The New York Times had an article about walruses on May 20 that didn’t mention Bellingham’s classic rock band per se, but …
The article describes the walrus’ singing ability, saying that a walrus …
is an acoustic genius, its body an all-in-one band. Males woo females with lengthy compositions that have been compared in the complexity of their structure and phrasing to the songs of nightingales and humpback whales, but that use a greater number of body parts.
Walruses sing with their fleshy and muscular lips, tongues, muzzles and noses. They sing by striking their flippers against their chests to hit their pharyngeal pouches, balloon-like extensions of the trachea that are unique to Odobenus and that also serve as flotation devices.

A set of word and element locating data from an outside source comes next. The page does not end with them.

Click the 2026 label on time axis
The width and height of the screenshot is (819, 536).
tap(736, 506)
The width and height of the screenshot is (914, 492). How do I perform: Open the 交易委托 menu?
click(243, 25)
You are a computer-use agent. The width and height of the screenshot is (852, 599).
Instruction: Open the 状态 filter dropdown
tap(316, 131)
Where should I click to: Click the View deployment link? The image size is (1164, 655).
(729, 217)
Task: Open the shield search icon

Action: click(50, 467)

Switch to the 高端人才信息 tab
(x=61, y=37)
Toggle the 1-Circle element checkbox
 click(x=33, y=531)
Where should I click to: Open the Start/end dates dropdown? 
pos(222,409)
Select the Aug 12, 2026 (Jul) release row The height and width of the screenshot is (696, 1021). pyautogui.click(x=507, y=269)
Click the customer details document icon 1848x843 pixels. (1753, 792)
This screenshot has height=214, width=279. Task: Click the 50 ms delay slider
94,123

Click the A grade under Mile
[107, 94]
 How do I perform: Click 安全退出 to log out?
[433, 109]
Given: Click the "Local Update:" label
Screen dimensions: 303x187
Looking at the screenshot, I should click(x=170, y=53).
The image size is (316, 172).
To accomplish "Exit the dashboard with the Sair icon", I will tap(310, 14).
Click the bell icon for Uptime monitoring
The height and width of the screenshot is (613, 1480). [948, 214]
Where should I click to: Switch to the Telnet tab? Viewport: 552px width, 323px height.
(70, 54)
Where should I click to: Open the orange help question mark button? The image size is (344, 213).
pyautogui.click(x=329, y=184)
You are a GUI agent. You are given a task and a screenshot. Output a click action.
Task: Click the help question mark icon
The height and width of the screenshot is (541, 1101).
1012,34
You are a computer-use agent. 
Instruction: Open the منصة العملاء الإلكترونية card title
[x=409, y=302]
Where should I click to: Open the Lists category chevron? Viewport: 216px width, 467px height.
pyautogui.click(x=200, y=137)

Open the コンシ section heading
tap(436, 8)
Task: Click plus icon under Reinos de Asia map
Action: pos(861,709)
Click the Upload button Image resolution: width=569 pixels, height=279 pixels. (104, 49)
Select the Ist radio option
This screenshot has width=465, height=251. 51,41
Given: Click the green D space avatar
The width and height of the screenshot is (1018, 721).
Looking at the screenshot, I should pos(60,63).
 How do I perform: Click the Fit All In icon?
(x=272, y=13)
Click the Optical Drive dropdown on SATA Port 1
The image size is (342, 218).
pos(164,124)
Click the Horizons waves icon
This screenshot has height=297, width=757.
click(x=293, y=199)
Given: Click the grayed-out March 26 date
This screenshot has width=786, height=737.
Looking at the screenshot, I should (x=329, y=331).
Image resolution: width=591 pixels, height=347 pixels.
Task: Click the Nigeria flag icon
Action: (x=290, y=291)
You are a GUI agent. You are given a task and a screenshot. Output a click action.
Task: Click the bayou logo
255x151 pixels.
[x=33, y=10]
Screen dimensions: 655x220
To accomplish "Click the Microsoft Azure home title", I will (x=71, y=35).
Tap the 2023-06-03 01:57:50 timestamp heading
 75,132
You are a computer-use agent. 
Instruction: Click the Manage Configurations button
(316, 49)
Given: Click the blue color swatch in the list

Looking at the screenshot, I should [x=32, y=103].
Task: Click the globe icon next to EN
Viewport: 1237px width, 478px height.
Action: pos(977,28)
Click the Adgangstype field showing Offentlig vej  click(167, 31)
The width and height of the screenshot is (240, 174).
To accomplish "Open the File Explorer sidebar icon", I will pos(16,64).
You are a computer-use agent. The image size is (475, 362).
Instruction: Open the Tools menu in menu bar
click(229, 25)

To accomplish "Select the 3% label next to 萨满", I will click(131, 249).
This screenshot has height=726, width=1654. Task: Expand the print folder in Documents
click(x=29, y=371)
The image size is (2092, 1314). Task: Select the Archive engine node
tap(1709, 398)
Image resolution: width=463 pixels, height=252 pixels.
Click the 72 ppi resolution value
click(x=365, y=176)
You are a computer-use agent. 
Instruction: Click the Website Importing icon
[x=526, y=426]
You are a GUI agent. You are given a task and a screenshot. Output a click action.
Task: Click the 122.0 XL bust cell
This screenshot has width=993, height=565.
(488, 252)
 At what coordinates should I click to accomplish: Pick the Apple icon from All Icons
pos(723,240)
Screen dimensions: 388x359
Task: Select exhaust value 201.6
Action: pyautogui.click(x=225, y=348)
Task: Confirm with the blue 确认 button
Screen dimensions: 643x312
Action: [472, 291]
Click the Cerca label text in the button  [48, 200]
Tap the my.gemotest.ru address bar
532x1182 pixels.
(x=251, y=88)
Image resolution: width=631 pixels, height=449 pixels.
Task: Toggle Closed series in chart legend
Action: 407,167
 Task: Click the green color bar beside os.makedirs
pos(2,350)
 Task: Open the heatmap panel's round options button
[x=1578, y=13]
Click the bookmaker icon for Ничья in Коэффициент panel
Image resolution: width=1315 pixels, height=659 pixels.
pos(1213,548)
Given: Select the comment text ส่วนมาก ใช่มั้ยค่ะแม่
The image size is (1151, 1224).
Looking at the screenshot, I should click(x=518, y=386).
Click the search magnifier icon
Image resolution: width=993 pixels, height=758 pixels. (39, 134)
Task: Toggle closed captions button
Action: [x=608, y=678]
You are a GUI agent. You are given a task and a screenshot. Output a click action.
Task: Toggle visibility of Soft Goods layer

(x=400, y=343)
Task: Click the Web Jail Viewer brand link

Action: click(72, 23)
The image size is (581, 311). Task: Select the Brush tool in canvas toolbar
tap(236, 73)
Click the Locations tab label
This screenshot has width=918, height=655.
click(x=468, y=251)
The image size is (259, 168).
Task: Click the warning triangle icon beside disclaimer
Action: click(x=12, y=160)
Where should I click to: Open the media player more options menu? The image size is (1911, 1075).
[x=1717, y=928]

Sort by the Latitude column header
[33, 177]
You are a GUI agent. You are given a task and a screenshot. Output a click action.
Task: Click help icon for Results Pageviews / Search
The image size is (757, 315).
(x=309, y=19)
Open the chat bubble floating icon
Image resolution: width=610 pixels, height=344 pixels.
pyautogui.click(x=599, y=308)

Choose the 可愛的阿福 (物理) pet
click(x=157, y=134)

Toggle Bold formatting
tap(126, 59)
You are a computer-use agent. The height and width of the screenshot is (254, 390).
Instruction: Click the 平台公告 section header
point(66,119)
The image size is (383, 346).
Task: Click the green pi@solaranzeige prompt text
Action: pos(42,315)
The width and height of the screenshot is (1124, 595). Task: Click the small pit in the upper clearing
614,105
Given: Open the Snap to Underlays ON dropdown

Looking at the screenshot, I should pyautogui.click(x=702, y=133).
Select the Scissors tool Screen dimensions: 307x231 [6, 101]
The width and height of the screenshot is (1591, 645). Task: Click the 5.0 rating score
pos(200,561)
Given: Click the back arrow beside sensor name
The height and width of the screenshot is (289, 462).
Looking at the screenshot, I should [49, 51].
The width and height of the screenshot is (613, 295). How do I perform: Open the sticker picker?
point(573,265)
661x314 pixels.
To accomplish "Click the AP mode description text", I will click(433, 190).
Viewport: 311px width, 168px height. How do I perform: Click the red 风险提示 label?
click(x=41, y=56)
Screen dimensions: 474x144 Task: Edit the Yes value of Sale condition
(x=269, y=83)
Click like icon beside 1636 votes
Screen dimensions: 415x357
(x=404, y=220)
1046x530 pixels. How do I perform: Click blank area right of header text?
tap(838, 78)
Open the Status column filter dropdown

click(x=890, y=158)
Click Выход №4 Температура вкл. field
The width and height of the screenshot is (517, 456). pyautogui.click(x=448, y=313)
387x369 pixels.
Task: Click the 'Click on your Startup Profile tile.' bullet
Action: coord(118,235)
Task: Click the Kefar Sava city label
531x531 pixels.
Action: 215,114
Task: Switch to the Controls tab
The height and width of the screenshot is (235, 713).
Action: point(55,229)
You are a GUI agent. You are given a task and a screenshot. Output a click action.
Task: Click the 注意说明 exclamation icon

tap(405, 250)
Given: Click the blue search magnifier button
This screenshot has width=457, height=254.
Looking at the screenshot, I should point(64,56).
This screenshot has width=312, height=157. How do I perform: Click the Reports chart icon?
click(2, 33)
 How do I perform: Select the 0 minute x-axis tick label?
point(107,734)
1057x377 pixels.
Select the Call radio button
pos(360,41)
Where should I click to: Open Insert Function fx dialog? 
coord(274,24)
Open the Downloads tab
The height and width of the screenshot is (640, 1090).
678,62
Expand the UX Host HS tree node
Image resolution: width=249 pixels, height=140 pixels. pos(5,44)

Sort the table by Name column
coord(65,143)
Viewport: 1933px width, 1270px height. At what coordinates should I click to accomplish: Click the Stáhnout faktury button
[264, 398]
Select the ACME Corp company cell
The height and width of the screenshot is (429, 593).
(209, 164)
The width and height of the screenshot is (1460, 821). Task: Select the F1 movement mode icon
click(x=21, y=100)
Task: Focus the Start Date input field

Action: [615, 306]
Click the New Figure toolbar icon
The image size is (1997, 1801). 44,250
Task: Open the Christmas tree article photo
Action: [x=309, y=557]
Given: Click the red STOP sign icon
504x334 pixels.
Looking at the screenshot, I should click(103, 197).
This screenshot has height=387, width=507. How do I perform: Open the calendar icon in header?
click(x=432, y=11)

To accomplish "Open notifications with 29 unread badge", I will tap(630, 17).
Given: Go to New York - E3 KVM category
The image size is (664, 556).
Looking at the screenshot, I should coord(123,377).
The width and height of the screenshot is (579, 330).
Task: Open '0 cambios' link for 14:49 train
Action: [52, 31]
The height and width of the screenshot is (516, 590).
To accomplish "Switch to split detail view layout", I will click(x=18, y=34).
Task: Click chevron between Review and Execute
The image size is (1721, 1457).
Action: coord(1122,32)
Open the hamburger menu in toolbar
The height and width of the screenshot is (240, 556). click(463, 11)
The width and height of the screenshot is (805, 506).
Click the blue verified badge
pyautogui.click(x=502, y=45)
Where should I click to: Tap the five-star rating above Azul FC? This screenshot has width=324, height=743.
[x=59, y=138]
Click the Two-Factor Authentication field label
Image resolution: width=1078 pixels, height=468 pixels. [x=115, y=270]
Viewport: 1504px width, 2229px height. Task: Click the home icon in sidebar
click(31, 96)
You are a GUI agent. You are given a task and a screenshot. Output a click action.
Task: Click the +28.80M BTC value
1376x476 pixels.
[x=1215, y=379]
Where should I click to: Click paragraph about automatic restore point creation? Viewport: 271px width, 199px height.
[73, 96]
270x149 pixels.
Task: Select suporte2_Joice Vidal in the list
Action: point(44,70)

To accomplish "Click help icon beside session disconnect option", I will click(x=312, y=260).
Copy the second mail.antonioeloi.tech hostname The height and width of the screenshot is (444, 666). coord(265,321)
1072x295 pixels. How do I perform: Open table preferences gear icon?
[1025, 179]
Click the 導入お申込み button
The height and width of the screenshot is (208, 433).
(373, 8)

In full breeding tilt, the bulls sound like a circus, a construction site, a Road Runner cartoon. They whistle, beep, rasp, strum, bark and knock. They make bell tones, jackhammer drills, train-track clatters and the rubber-band boing! of Wile E. Coyote getting bonked on the head. They mix and match their boings, bells and knocks, they speed up and slow down, they vocalize underwater, in the air, at the bubbly border between. They sing nonstop for days at a time, and their songs can be heard up to 10 miles away.
They listen to one another, take tips from one another and change their tune as time and taste require.